DIRECTIONS:
Answer these from the article on Google's Go-bot:
1. Which IBM machine does it name as the predecessor of Deep Blue?
2. How many fields does the board in the Petri net model contain?
3. Besides recording the Winner, what does the Win action do?

— Begin EXTRACTED TEXT —

Is Google’s Go-bot a Breakthrough for Artificial Intelligence?

If you know Betteridge’s Law of Headlines, you immediately know the answer is “no.” The answer, much like kids, is not really the interesting part however; what is interesting is the process of getting there.

Go, like chess and most other games, has been conceptually solved for many years. So many that I as a freshman at university 16 years ago was talking about how a fairly simple distributed effort like the then-popular distributed.net, SETI@Home and Folding@Home could easily kill chess. I went on to instead drink beers and shortly thereafter IBM pretty much did with Deep Blue (along with predecessor Deep Thought).

Solving a game is conceptually very simple. So simple, really, that let’s do exactly that. Go and chess are still too complex to solve using simple means, so let’s instead go with a simpler game: tic-tac-toe. Tic-tac-toe should be known to most and is about two players marking fields on a grid; the first to make a line wins. The players can be designated cross and naught or as we’ll do here red and blue. That’s just practical because apparently people who don’t deal with graph algorithms find it weird when I talk about the letter K or “cross” as a color, much like they seem to roll their eyes when I talk about uppercase and lowercase red. People are weird. A situation in the game could look like this:

Screenshot 2016-03-25 11.05.08

If the next move belongs to red, they may place a token as such and win:

Screenshot 2016-03-25 11.06.56

The rules are simple: the players alternate picking a blank field and placing their token on that field. The game ends when there’s no spots left or one player has three tokens in a row, thereby winning the game. The rules are so simple, in fact, that we can model them simply using a computer:

Screenshot 2016-03-25 11.37.18

We use a simple colored Petri net made in CPN Tools to model the game. At the center we have the board; it contains 9 fields modeled by their position (e.g., (1, 2)) and state (currently all are empty (E). At the top left we have player behavior. We keep track of the Next player (currently red). Either the Red or Blue player can make a move. A move is performed by picking any field (f) that is empty (E) and instead marking it as their field (P(red) or P(blue)). We can see the next move can be performed by red as Red has a green halo. If red places their token in the top-left field, we get the state:

Screenshot 2016-03-25 11.40.49

The Board has been updated and it is now blue’s turn. The game continues and we get the state from the top image:

Screenshot 2016-03-25 11.43.32

Finally red deals the finishing blow after what has been a really dumb game:

Screenshot 2016-03-25 11.44.36

Now, the Win action at the bottom right is enabled. It picks 3 fields at random and checks that the fields are marked by the same player and constitute a winning move. There’s many ways of doing this; the way here is done for readability and is very inefficient. Ignoring that, we just record the Winner and clear the board so no more moves can be made:

Screenshot 2016-03-25 11.46.47

It’s is important that we have just modeled the rules. The players have no intelligence. If you do a play-thru to get to the situation above, you will see that both players would have to make really dumb moves to get to the situation. Except, the moves proved not to be dumb for red as they won.

— End EXTRACTED TEXT —
— Begin MATERIAL PROVIDED —

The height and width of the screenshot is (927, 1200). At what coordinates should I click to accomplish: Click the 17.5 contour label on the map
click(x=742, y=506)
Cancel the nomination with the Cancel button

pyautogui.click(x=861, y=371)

— End MATERIAL PROVIDED —

RESULT OF THIS TASK:
1. Deep Thought
2. 9
3. It clears the board so no more moves can be made.